Anyone who thinks none of this matters or is the obsession of pettyminde­d little Englanders should look at the latest UK population statistics published a few days ago. They showed the total for the UK now stands at 65.6 million and rose by more than 500,000 in the past 12 months. This is such a startling figure that it should have dominated the news but with so much else going on it passed with little comment. It is, after all, just 11 years since the population passed the 60 million mark. The current rate of increase is the fastest since the post-war baby boom, yet this time it is principall­y the result of immigratio­n combined with increased longevity.

The big difference between now and the post-war era, however, is that then we prepared for a rise in population whereas this time we didn’t. Almost all the difficulti­es that the Government faces – housing shortages, a squeeze on health and education budgets, soaring care costs, crowded transport, overflowin­g prisons – are the consequenc­e of a rapidly rising population for which no provision was made.

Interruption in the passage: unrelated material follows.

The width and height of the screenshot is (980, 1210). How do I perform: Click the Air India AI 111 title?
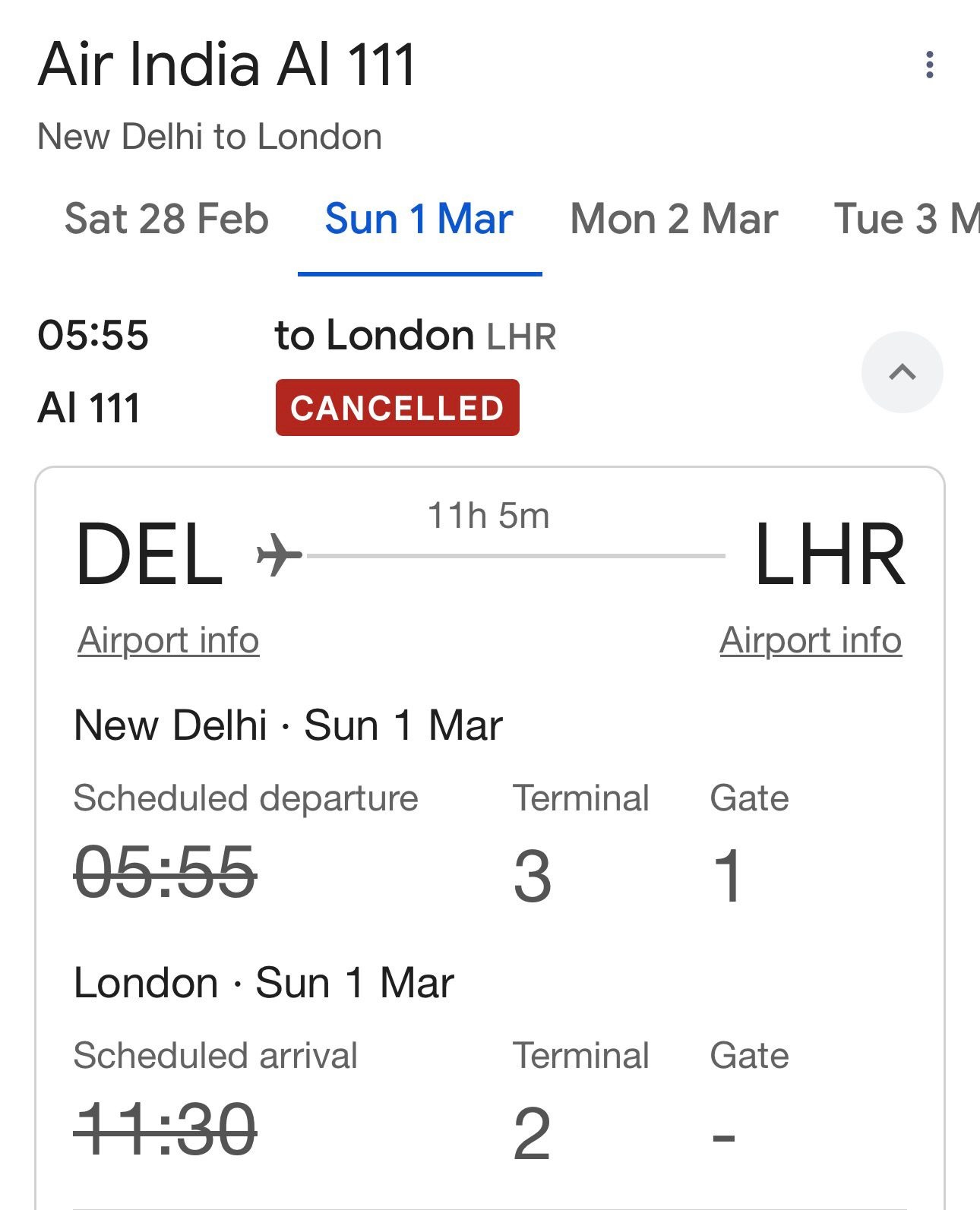pos(227,65)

And the reason it wasn’t planned for was because no one saw it coming or refused to acknowledg­e that it was happening. The first time I became aware there was something seriously amiss was 15 years ago this summer when I was contacted by a former diplomat, Sir Andrew (now Lord) Green, who had just set up Migration Watch UK. The story he told based on research by the Oxford demographe­r David Coleman seemed scarcely credible: over the next decade immigratio­n would add 2 million to the population and politician­s had to take the implicatio­ns seriously.

Needless to say they didn’t. In fact to begin with they denounced Green and his organisati­on for scaremonge­ring and the findings were largely ignored. As it turned out, the Migration Watch prediction­s were far too low. What they did not bargain for was the massive increase in EU immigratio­n following the accession of the East European countries to the EU in 2004.

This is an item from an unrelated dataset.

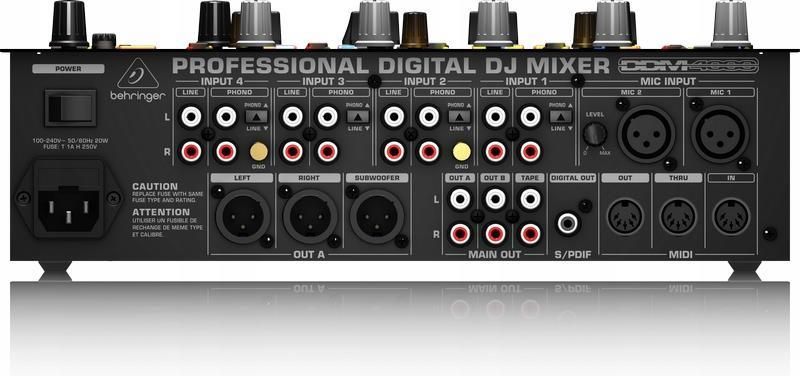Click the Behringer logo
Image resolution: width=800 pixels, height=376 pixels.
(x=138, y=80)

When Migration Watch was set up the population of the UK was 58 million; today it is 7 million higher – and that’s without counting an unknown number of illegal entrants. At this rate it will be over 70 million by 2025.

The people who ignored this trend 15 years ago and denounced anyone who discussed it as racist are the same people who today demand that more money is spent on the public services to sustain such a large population. It is true that working immigrants contribute to the taxes required to fund the necessary services and that rising population­s tend to boost GDP, though not always on a per capita basis. It is also true that overseas nurses, doctors, teachers and other profession­als help support the services the growing population needs.

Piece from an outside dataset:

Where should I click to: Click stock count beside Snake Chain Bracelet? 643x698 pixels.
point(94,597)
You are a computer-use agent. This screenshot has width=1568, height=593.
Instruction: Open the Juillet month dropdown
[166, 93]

But it is not enough; and in any case the extra hospitals, schools, doctors surgeries and the like have not been provided which is why there is so much pressure on those we have. Until the mid-1990s, the actuarial assumption­s that underpinne­d government forecasts of future public service requiremen­ts assumed an almost steady population. They knew more homes would be needed because of the break-up of families, but they vastly underestim­ated the rate of new household formation because immigratio­n was not taken into account.

When the Common Market was establishe­d 60 years ago, with free movement one of its core principles, it was never envisaged that millions of people would move to one European country and settle there. At the time, when most of eastern Europe was under Communist rule, it was not even possible. In the end, it was not the fact of immigratio­n that led to the Brexit vote, but its sheer scale for which our politician­s, to their eternal shame, never prepared.

So we may well have made a generous offer to enable EU nationals to stay here; but how we will pay for it is anyone’s guess. Waiving a large chunk of the exit bill would be a start.